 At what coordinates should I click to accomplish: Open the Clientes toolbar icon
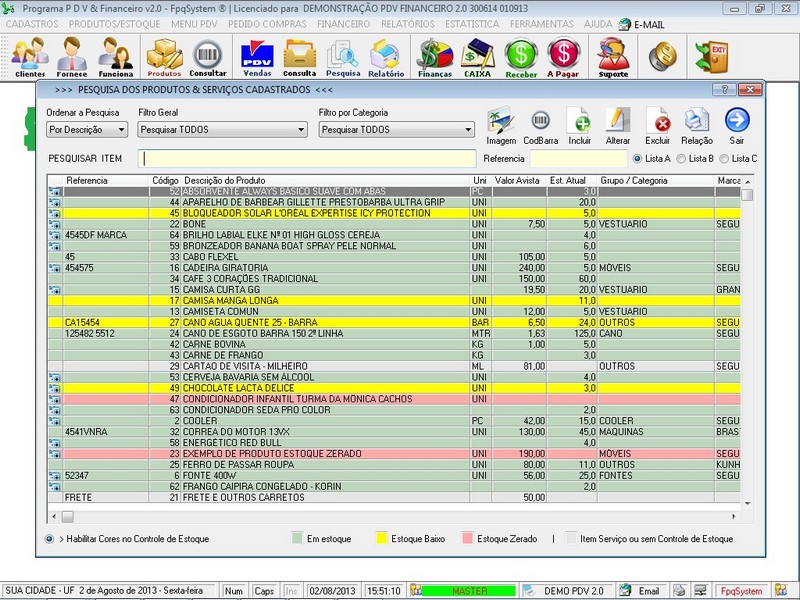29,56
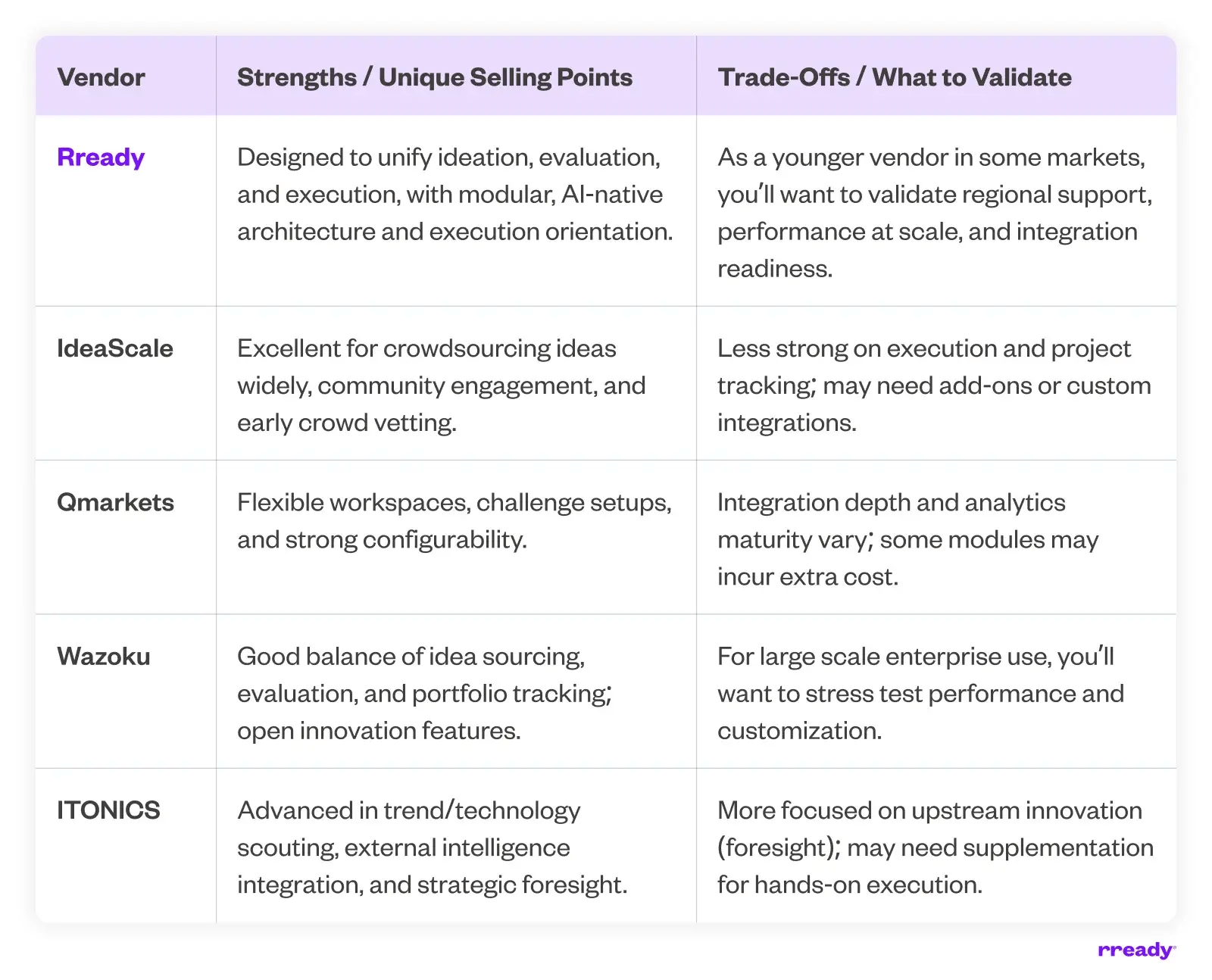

::::::

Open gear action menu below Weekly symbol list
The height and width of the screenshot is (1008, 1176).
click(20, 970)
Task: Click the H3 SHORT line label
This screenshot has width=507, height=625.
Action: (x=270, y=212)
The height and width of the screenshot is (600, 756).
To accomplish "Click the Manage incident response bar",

::::::

Copy word for word the stretch of entries above from the line that has "The height and width of the screenshot is (1008, 1176)." through the line that has "the Manage incident", both ends included, and nothing outside it.

The height and width of the screenshot is (1008, 1176).
click(20, 970)
Task: Click the H3 SHORT line label
This screenshot has width=507, height=625.
Action: (x=270, y=212)
The height and width of the screenshot is (600, 756).
To accomplish "Click the Manage incident response bar",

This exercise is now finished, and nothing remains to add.